National Water-Quality Assessment

Geological Survey Faces Formidable Data Management Challenges Gao ID: IMTEC-93-30 June 30, 1993

Since the 1970s, roughly $500 billion has been spent on water pollution abatement; it is unclear, however, whether this investment is paying off because the data needed to assess the quality of the nation's water are unavailable. In 1986, the U.S. Geological Survey began the National Water-Quality Assessment Program to fill this void.

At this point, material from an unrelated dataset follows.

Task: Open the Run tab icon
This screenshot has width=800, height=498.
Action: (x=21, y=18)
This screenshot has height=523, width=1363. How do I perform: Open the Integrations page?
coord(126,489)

This report identifies (1) the obstacles that the program has encountered in obtaining, interpreting, and disseminating water-quality data from various sources; (2) approaches being used to overcome these obstacles; and (3) the potential these approaches hold in solving water-quality data collection and management problems.

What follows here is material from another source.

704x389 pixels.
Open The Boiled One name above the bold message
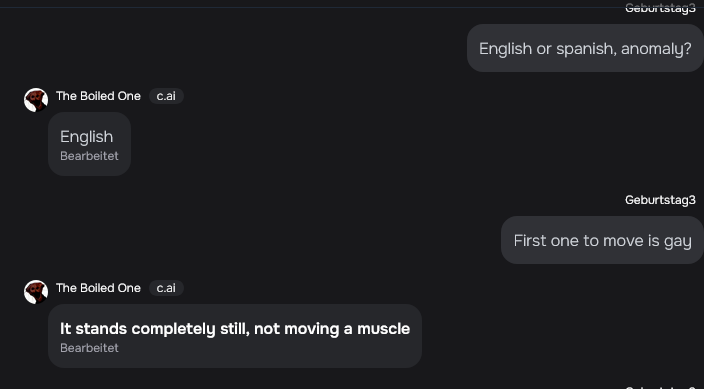98,288
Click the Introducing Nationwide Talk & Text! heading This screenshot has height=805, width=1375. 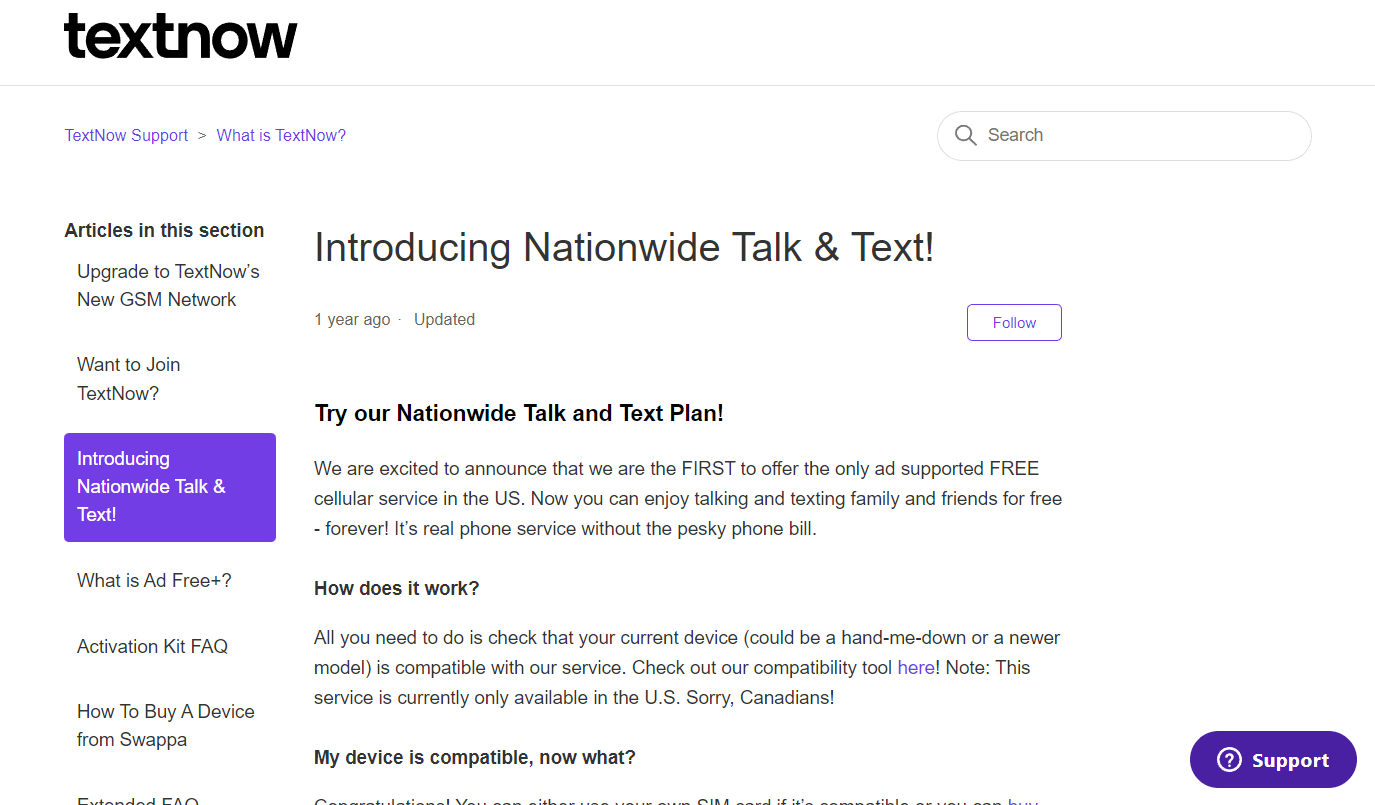click(623, 247)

GAO found that: (1) the NAWQA program has sought ways to cooperate and share related data with other federal, state, and local agencies to offset the expense of collecting, analyzing, and storing water-quality data and provide a national assessment of water resources; (2) NAWQA has encountered many obstacles in obtaining existing external data including the data's inability to meet NAWQA needs as a secondary user, the lack of data uniformity and inconsistent data management practices between NAWQA and other data collection organizations, secondary users' uncertainty of the quality of data it did not collect, and difficulties in determining how to use data collected by other organizations that have different sampling and analysis practices; (3) some local NAWQA sites have had success in overcoming obstacles by expanding their sampling and analysis activities to meet NAWQA needs, examining quality assurance procedures, and developing compatible software to permit electronic data transfer; and (4) interagency and intergovernmental efforts to overcome data obstacles include establishing programs that examine data quality and facilitate interagency coordination, developing national water-quality data standards and procedures, and implementing a national strategy to integrate monitoring efforts, efficiently use resources, effectively distribute information, and provide comparable data.